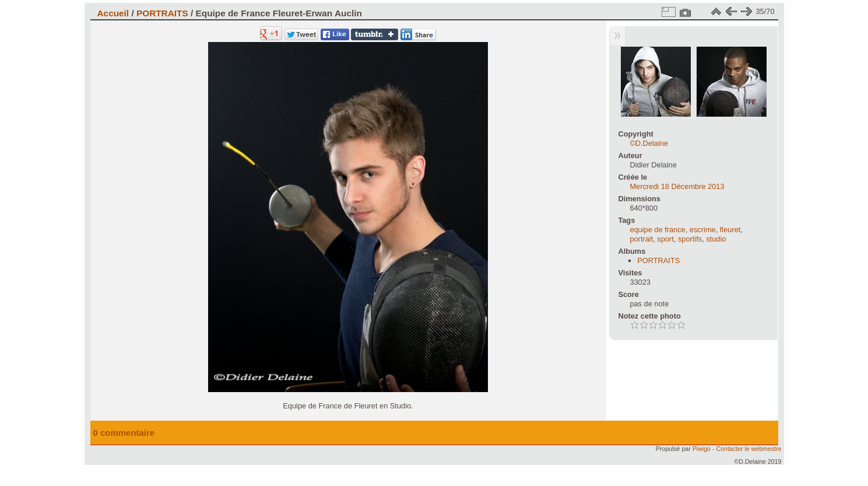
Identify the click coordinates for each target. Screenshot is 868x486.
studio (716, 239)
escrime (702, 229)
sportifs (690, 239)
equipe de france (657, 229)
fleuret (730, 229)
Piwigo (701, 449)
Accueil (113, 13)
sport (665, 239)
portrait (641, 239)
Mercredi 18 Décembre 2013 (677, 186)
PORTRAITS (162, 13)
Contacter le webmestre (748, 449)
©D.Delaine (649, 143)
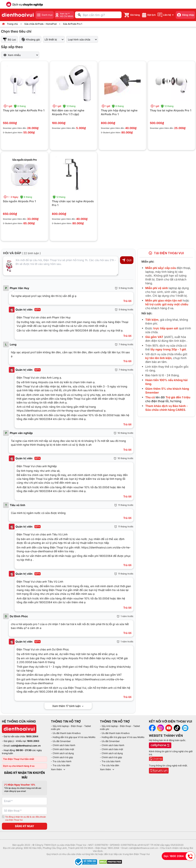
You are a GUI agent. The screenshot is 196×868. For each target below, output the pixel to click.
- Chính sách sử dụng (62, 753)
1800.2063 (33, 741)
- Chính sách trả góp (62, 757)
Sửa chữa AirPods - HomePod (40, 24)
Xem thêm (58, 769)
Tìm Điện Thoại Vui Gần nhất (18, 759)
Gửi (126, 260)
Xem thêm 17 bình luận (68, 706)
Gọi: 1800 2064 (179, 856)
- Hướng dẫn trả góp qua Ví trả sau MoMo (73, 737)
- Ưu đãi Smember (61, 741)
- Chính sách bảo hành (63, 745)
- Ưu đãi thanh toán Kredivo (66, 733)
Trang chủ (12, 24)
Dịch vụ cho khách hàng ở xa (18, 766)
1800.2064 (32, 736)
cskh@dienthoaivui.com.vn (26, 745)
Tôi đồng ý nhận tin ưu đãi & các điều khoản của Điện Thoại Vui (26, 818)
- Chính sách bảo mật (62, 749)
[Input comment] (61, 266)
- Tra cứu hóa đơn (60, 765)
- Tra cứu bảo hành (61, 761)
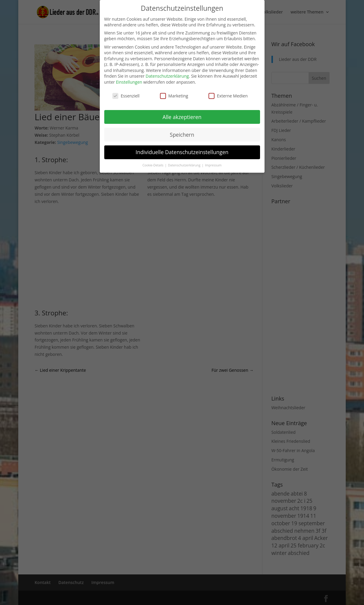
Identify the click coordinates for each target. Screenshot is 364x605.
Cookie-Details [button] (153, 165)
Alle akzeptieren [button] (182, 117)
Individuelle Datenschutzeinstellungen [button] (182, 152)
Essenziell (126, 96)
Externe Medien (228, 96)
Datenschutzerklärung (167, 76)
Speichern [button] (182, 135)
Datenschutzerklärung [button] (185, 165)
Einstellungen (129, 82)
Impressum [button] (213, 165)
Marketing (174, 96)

_____

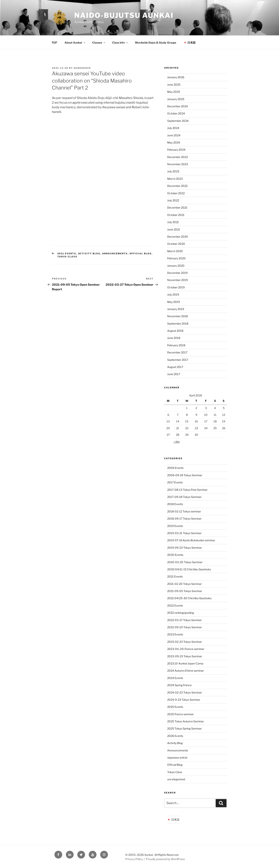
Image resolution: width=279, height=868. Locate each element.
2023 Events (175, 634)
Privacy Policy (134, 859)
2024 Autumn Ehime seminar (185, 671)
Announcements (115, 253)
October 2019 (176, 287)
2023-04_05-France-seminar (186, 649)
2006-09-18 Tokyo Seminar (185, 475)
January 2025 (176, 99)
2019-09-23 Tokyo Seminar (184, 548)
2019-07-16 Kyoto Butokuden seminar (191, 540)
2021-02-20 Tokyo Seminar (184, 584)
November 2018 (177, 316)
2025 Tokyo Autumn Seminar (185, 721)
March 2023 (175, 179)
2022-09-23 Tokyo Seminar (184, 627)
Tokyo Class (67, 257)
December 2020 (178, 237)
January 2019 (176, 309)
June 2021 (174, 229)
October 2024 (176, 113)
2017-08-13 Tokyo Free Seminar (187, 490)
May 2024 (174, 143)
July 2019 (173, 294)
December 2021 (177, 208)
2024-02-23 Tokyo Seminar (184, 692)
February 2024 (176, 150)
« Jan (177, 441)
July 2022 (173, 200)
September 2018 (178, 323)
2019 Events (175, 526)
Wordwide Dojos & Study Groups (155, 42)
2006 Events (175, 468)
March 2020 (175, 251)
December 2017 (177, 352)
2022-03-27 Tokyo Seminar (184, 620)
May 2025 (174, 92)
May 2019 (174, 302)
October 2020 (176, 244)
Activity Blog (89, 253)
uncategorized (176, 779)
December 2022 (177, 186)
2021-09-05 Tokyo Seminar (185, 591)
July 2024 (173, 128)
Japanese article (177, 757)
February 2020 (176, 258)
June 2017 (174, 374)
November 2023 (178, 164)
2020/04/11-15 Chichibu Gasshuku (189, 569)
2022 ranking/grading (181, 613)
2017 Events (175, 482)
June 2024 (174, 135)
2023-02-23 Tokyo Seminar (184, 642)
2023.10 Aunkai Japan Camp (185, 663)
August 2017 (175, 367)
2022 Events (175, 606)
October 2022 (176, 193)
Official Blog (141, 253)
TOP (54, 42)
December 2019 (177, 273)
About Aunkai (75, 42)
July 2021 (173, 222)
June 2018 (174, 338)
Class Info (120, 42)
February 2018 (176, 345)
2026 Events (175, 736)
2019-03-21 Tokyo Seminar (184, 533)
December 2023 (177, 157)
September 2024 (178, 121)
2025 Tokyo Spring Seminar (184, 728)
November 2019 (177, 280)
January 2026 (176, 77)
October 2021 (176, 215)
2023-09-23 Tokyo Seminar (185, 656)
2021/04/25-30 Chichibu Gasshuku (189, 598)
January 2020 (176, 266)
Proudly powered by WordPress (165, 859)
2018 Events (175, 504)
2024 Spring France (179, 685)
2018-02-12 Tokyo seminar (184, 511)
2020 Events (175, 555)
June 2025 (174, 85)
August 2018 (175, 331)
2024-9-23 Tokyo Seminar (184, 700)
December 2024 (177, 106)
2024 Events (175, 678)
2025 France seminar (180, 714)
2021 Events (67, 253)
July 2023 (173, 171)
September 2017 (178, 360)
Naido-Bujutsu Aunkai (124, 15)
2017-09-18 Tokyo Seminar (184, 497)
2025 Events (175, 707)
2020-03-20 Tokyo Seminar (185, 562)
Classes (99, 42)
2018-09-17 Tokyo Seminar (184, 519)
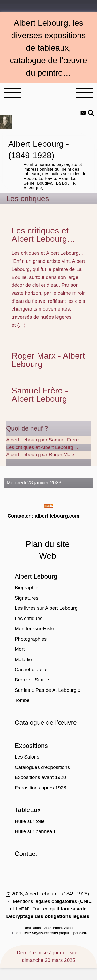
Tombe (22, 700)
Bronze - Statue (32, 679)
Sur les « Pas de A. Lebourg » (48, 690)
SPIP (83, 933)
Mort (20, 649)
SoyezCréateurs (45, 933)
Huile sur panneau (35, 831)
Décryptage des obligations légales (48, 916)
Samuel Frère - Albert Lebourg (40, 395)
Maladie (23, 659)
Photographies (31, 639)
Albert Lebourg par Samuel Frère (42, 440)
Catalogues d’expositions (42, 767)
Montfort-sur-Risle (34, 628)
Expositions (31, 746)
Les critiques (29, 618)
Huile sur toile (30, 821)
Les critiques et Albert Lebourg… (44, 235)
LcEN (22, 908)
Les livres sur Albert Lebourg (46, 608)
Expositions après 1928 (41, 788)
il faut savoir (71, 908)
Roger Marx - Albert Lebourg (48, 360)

_____

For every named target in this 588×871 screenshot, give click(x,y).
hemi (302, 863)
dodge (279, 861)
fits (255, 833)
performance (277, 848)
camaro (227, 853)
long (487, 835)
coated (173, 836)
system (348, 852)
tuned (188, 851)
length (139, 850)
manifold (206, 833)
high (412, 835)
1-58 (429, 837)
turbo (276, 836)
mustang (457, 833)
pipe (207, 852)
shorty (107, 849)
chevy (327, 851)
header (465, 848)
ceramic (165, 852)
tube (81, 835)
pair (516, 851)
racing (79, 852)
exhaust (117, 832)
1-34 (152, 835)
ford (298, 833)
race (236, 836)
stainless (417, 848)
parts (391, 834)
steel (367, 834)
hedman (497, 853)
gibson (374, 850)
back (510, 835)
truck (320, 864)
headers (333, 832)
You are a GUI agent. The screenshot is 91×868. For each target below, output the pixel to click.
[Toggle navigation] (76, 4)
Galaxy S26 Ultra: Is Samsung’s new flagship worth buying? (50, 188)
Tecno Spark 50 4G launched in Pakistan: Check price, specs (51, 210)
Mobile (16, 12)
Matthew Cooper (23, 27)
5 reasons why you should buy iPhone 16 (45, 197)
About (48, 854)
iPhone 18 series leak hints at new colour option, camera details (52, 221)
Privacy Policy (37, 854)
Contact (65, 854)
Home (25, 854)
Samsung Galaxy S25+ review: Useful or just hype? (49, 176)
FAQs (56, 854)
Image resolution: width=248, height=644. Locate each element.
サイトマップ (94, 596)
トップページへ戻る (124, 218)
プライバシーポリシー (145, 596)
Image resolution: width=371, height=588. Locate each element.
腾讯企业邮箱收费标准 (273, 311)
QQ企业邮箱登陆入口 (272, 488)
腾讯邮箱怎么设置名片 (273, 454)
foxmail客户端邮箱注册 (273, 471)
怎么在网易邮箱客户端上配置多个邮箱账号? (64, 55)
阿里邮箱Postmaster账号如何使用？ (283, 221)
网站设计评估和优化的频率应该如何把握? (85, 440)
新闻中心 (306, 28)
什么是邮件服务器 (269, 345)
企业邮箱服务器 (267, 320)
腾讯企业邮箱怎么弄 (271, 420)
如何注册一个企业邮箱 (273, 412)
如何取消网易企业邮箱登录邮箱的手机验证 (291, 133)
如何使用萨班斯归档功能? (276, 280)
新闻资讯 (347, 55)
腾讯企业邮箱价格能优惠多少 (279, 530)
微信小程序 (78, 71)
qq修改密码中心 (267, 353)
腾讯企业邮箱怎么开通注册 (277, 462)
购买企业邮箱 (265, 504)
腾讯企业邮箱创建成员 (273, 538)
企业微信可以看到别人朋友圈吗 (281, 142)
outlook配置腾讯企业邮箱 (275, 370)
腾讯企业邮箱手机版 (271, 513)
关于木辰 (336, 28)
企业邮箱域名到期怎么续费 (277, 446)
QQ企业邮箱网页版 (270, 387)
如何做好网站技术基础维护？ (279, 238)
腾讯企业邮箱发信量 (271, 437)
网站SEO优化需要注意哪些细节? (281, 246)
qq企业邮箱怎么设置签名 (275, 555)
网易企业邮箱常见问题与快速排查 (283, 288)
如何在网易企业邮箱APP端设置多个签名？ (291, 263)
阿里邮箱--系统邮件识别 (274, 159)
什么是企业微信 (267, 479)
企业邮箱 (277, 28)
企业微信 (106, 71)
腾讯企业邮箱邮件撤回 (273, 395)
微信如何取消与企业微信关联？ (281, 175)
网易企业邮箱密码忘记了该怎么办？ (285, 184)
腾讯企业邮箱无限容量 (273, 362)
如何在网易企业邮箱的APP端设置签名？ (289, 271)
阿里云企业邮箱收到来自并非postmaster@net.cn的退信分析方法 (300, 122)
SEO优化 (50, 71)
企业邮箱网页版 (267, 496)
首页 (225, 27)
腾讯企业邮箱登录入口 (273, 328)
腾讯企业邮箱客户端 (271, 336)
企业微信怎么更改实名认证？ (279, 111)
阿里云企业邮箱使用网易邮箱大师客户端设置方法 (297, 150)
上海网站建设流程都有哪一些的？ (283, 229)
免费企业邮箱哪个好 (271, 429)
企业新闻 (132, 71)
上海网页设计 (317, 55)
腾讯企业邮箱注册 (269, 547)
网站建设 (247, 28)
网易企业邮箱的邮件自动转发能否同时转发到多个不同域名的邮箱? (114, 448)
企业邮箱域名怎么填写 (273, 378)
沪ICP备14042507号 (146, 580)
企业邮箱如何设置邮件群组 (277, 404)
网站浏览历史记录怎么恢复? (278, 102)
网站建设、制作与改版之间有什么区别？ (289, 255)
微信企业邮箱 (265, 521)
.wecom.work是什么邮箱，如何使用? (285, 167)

_____

EXERCISE DESCRIPTION:
In the listing, rewrite the stretch from the line containing "Screenshot is 868x486." through the line containing "Externe Medien (228, 96)", changing "Identify" to "Find" and leaving everything else unchanged. Leave the pictures out of your answer.

RESPONSE TO THE TASK:
Find the click coordinates for each target. Screenshot is 868x486.
studio (716, 239)
escrime (702, 229)
sportifs (690, 239)
equipe de france (657, 229)
fleuret (730, 229)
Piwigo (701, 449)
Accueil (113, 13)
sport (665, 239)
portrait (641, 239)
Mercredi 18 Décembre 2013 (677, 186)
PORTRAITS (162, 13)
Contacter le webmestre (748, 449)
©D.Delaine (649, 143)
You are a GUI agent. The screenshot is 196×868. For each target below, output the pixel to click.
- Chính sách sử dụng (62, 753)
1800.2063 (33, 741)
- Chính sách trả góp (62, 757)
Sửa chữa AirPods - HomePod (40, 24)
Xem thêm (58, 769)
Tìm Điện Thoại Vui Gần nhất (18, 759)
Gửi (126, 260)
Xem thêm 17 bình luận (68, 706)
Gọi: 1800 2064 (179, 856)
- Hướng dẫn trả góp qua Ví trả sau MoMo (73, 737)
- Ưu đãi Smember (61, 741)
- Chính sách bảo hành (63, 745)
- Ưu đãi thanh toán Kredivo (66, 733)
Trang chủ (12, 24)
Dịch vụ cho khách hàng ở xa (18, 766)
1800.2064 (32, 736)
cskh@dienthoaivui.com.vn (26, 745)
Tôi đồng ý nhận tin ưu đãi & các điều khoản của Điện Thoại Vui (26, 818)
- Chính sách bảo mật (62, 749)
[Input comment] (61, 266)
- Tra cứu hóa đơn (60, 765)
- Tra cứu bảo hành (61, 761)
Find the click coordinates for each target. Screenshot is 364x605.
Cookie-Details [button] (153, 165)
Alle akzeptieren [button] (182, 117)
Individuelle Datenschutzeinstellungen [button] (182, 152)
Essenziell (126, 96)
Externe Medien (228, 96)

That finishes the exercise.